»Ich bin mit außergewöhnlichen Menschen aufgewachsen«

Gespräch mit Aleida Guevara March. Über die Aufgaben der europäischen Linken, die Auswirkungen der US-Blockade auf das Gesundheitswesen in Kuba und die Revolutionärinnen, die sie geprägt haben.

Wir müssen 2017 in den Medien des Westens mit einer Welle antikommunistischer Geschichtsfälschungen rechnen: Die russische Oktoberrevolution jährt sich zum 100. Mal, der Tod Ihres Vaters, Ernesto »Che« Guevara, zum 50. Mal. Schon zum 90. Geburtstag Fidel Castros hat Der Spiegel in einer Sondernummer die alte Fabel wieder aufgewärmt, dass sich Fidel und Che »entzweit« hätten. Das wird vor allem an der Kritik festgemacht, die Ihr Vater gegenüber der Sowjetunion geäußert hat. Sie sind solche Entstellungen gewohnt, beschäftigt Sie das trotzdem?

Als sich Fidel und mein Vater in Mexiko kennenlernten, schloss mein Vater sich der Expedition nach Kuba unter der Bedingung an, dass ihm, wenn die Revolution siegen und er den Krieg überleben würde, die Möglichkeit gelassen werde, seinen eigenen Weg zu gehen. Nach dem Guerillakrieg wurde mein Vater eine der wichtigsten Personen für den Aufbau der sozialistischen Gesellschaft in Kuba. Dann legte Fidel ihm eine Bitte um Hilfe vor, die von einer kongolesischen Befreiungsbewegung an Kuba gerichtet worden war. Bekanntlich ist daraus die Entsendung einer von meinem Vater geleiteten Truppe kubanischer Freiwilliger in den Kongo geworden. Als er aus der Öffentlichkeit verschwand, fingen westliche Politiker und Medien sofort an, Spekulationen über einen angeblichen Streit zu verbreiten. Wie die von uns inzwischen veröffentlichten Dokumente belegen, hat mein Vater in diesen für ihn schwierigen Monaten permanent Rücksprache mit Fidel gehalten, der die Truppe mit allen zur Verfügung stehenden Mitteln unterstützt hat.

■ Angezeigte Daten ■
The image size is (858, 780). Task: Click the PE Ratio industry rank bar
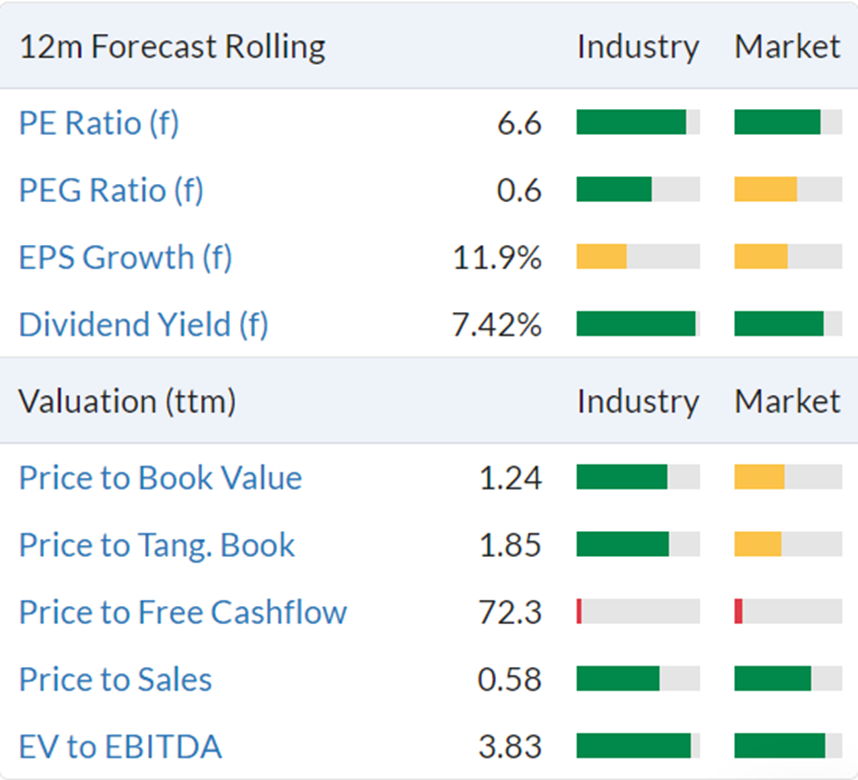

■ Arbeitsaufträge ■
[a] Beantworten Sie anhand des Interviews diese Fragen:
(i) In welchem Land lernten sich Fidel und der Vater kennen?
(ii) Welche Zeitschrift wärmte zum 90. Geburtstag Fidel Castros die Fabel vom Zerwürfnis wieder auf?
(iii) In welches Land wurde die Truppe kubanischer Freiwilliger entsandt?
[b] Schreiben Sie aus dem Interview den Teil ab, der mit den Wörtern „Gespräch mit Aleida“ anfängt und mit „sie geprägt haben.“ aufhört, und tauschen Sie darin „Gesundheitswesen“ gegen „Bildungswesen“ aus.
[c] Nennen Sie alle Personen, die im Interview mit ihrem Namen genannt werden.
Die Zeilen werden zum Bearbeiten nicht gebraucht.

■ Schriftliche Antworten ■
[a]
(i) In Mexiko.
(ii) Der Spiegel.
(iii) In den Kongo.

[b]
Gespräch mit Aleida Guevara March. Über die Aufgaben der europäischen Linken, die Auswirkungen der US-Blockade auf das Bildungswesen in Kuba und die Revolutionärinnen, die sie geprägt haben.

[c] Aleida Guevara March, Ernesto »Che« Guevara, Fidel Castro